I cannot afford to keep blowing-up programmers to try and solve this. So far I have got through about a dozen 3A fuses, but that's OK as they are cheap enough. And I can survive as I am for a while, but I'd like full auto control back ideally.
Does anyone have a clue??? Should I try bench-testing the programmer(s)?
Given the system has two pumps, 3x 2-port valves, plus the boiler, is a 3A fuse sufficient? Can interactions between the system components cause some kind of current surge if say all the valves were to work together, coincidentally? If so, why don't fuses bliw with the programmerr out of circuit? What is causing the programmer to go pop??
Thanks for your patience reading this; I appreciate any feedback.
Wow that is some story.
Very unlikely that you are over-loading the 3A fuse.
I would suggest that somewhere - probably in the new circuit - too many wires have been forced into a space and a connection has been made through the insulation. Or a nail/screw has been driven through a wire.
Since you have a multimeter TURN OFF ELECTRICITY, Unscrew the fused spur, remove the L and N load connections and check the resistance L to N. I would expect a reading of about 500ohmn. If this is OK do the same with the controller but this time check from N to each output circuit - hopefully this will identify a short circuit.
Boy would I like to have a go 'hands-on' this one! not in South Kent I suppose?
On the basis that the UFH is recent addition and description of its set up ..a thought....pumps average load from memory around 0.3A each?
But it seems the UFH pump is working against a closed valve when stat satisfied, I would have thought it should either stop pumping or use a 3 port valve to allow circulation with valve as divertor to 'make up' heat as required.
Not sure that's a good explanation but basically have used this system in large installs such that loop of UFH circuit pumps round via valve which as temp drops valve allows boiler water to bleed into loop, prevents time lag on call for heat.
Can you get an ammeter in line or clamp type around live feed at spur to monitor load under various control demands?
Hm.
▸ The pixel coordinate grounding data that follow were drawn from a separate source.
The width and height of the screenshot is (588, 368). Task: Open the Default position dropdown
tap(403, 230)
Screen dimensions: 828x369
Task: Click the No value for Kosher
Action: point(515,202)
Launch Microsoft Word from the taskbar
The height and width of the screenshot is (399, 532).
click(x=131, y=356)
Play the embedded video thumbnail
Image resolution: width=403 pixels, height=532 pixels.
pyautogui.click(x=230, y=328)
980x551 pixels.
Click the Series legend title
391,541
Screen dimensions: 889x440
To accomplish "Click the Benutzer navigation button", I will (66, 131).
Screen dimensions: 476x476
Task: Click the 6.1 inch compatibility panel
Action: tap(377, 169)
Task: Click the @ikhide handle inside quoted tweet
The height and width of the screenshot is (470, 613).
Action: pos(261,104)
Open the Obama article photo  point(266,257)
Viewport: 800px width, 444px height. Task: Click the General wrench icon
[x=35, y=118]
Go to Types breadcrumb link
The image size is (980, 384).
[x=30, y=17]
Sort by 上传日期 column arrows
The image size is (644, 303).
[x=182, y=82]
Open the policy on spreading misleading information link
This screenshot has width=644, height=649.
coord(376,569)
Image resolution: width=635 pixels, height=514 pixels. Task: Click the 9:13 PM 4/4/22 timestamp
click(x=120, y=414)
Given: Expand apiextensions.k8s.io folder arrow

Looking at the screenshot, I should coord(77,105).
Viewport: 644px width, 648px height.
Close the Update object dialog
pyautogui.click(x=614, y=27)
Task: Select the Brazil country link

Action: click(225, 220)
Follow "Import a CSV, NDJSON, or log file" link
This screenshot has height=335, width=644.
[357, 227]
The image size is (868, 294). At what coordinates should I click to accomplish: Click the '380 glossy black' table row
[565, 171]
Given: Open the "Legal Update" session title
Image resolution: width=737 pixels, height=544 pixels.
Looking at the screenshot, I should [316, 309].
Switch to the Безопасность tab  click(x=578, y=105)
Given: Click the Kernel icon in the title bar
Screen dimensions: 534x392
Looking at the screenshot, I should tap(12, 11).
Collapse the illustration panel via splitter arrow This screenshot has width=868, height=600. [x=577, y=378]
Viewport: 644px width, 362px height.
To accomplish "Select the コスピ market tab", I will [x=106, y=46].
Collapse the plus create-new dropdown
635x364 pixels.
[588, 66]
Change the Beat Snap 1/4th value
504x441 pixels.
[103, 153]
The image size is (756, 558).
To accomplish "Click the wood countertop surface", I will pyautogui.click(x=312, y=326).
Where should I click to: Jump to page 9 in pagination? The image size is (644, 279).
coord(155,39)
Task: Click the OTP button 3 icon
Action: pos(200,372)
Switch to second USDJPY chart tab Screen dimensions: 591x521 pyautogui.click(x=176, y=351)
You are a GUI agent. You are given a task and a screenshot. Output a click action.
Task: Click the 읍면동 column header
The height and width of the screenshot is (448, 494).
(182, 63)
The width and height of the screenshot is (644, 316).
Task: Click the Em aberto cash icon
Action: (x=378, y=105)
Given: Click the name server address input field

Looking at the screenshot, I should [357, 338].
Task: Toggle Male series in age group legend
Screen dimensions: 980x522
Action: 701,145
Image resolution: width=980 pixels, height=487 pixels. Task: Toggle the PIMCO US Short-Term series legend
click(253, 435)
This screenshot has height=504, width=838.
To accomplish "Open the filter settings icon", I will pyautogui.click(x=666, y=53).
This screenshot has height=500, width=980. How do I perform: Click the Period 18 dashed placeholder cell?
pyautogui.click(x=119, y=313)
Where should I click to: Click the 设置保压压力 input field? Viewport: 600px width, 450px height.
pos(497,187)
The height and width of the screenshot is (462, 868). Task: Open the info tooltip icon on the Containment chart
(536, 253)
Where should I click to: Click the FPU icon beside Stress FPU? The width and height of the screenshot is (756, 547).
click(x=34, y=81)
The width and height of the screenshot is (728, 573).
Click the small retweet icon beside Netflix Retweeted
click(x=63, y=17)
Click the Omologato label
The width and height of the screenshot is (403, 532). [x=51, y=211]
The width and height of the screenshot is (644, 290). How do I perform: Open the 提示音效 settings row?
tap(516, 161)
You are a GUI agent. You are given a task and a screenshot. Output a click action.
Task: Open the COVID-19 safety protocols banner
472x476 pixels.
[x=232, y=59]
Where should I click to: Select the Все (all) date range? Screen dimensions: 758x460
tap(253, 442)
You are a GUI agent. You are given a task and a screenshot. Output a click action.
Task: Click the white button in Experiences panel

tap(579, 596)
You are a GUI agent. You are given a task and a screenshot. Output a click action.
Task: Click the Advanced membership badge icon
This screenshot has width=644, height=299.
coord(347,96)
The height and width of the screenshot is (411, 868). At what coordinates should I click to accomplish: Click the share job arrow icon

I wrote a long screed last night on having fixed this problem yesterday.. but it hasn't appeared online yet. Hope it hasn't been lost :-|
Anyway, thanks to Sparx for joining in the replies. Hopefully my full explanation will appear very soon, if not I'll write something again.. but, very briefly, there WAS a basic error in the wiring which was only exposed when I had made an adjustment to the tank stat.
On the UFH control logic...
The plastic underfloor heating loop is terminated in a 'shunt' unit supplied by LK (Google: "underfloorheating-uk.info/index.php?main_page=product_info&cPath=4&products_id=12 ")
This has an integral pump which as I said before, runs every time the main system circulating pump runs. If the UFH room stat calls for heat, then the 2 port valve admits hot water from the boiler flow, this is blended in the shunt unit to give a heating coil temperature of about 55 - 60 deg C (there is an adjustment for this on the shunt unit). When the UFH is satisfied, the 2 port valve closes, but the pump runs and circulates the water in the coil any time the main system pump runs (ie whenever CH/rads and/or DWH is 'On'). I believe this is to promote better system recovery when heat is next called, but I'm not certain to be honest. Anyway, I have a crude thermometer on the coil itself, and it shows the temperature in the coil drops only very slowly (obvious really.. it is circulating through a big mass of concrete floor, which has been heated to an even temperature).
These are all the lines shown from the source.